• **SHORT PROBLEM**:
Rewrite the lines between the one holding "The height and" and the one holding "Action: (x=672, y=429)", inclusive, with "tweet" replaced by "post" and nothing else changed. Leave the pictures out of your answer.

• **DATA SHOWN**:
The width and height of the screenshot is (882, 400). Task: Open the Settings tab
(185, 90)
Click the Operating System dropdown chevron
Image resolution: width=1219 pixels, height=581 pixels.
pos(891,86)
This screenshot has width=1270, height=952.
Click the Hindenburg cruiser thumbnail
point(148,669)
...
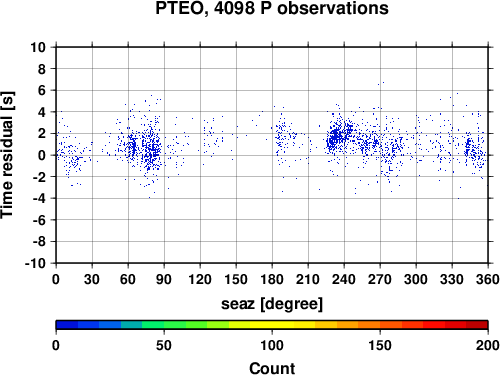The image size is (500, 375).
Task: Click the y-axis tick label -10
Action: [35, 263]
...
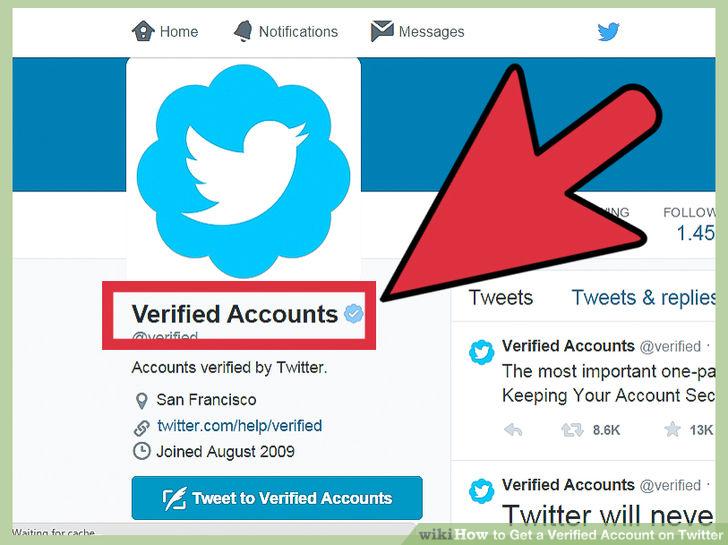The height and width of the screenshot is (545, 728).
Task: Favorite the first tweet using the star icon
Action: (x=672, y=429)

• **FULL SOLUTION**:
The height and width of the screenshot is (545, 728).
Task: Favorite the first post using the star icon
Action: (x=672, y=429)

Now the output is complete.